──────── DOCUMENT SEGMENT
Co-hosted by editors of Magma 83 Solitude Issue Lisa Kelly and Isabelle Baafi
Date: Saturday 30th July
Time: 11:30
Venue: theatre
Price: £5.00 / £3.00
This event will include BSL interpretation
This launch celebrates issue 83 of Magma Poetry on the theme of solitude edited by Isabelle Baafi, Ilya Kaminsky, and Lisa Kelly.
Join us for the magazine launch of Magma 83, the Solitude issue, edited by Isabelle Baafi, Ilya Kaminsky, and Lisa Kelly, and produced with the support of the Foyle Foundation. The Solitude issue features work that explores the shades and experiences of solitude in all its forms – whether foetuses in the womb, lone travellers lost in the wilderness, migrants remembering those they’ve left behind, individuals navigating a breakup, or artists and vandals working in the dead of night. By navigating the rocky – and at times, lonely – terrains of grief, trauma, shame, social distancing, and the stumbling blocks of romance, the poems in this issue form a space for readers to bring their loneliness, their reticence, their touch starvation, and to partake in a mutual exchange fuelled by empathy and warmth.
Published during the ongoing pandemic, the issue challenges readers to consider the importance of community and the nature of connection. What does it mean to seek one’s own company? What revelations, transformations, and perils lie waiting in that quietude? Where does solitude end and loneliness begin? How much more can we achieve if we feel connected and empowered to work together? We will be joined by several contributors to the issue (names to be confirmed soon).
────────────────
──────── SUPPLIED INFORMATION
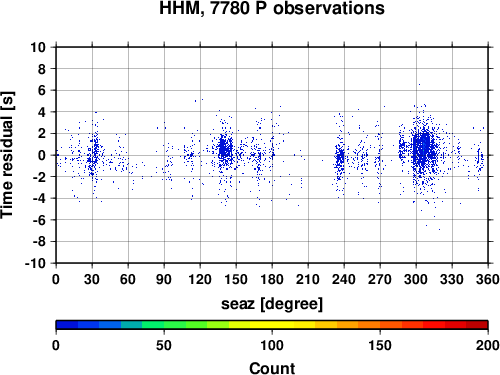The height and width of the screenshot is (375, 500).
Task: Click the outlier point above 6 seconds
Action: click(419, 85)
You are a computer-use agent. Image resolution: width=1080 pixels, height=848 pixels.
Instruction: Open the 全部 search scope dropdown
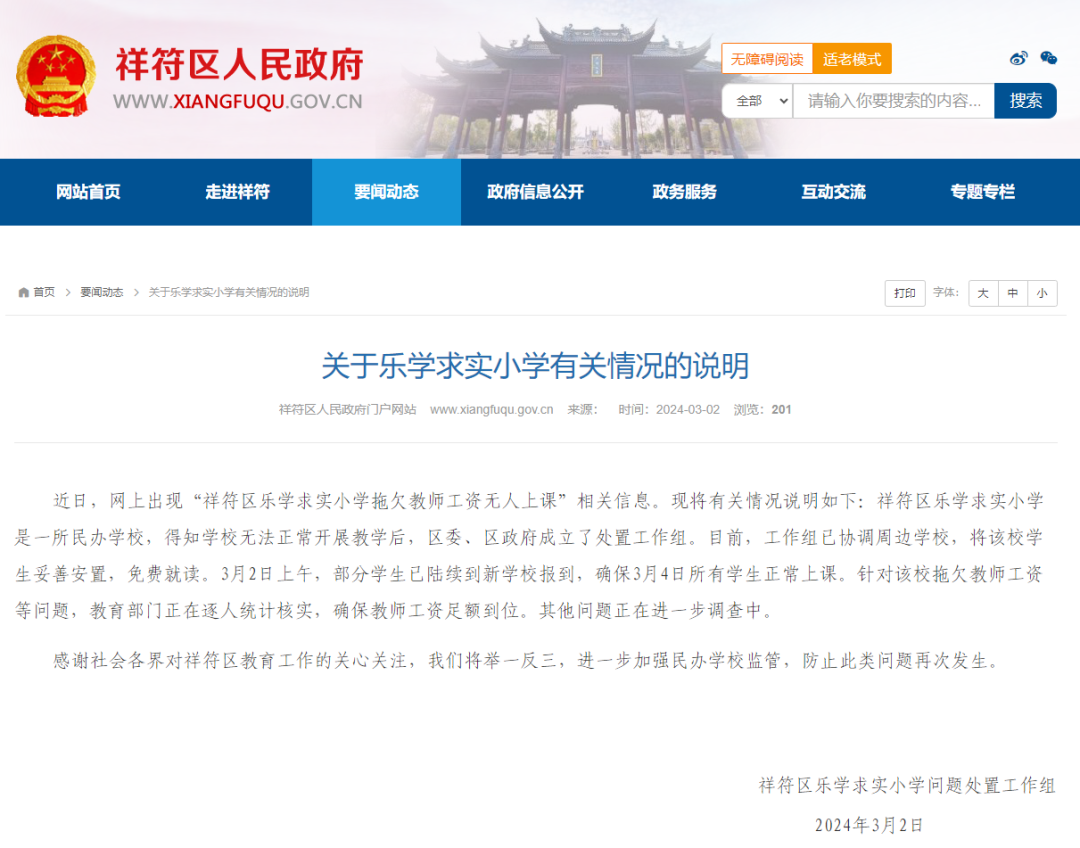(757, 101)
────────────────
According to the Magma 83 launch listing, which organization supported the production of the Solitude issue?

▶ _ANSWER TO THIS PROBLEM_
The Foyle Foundation.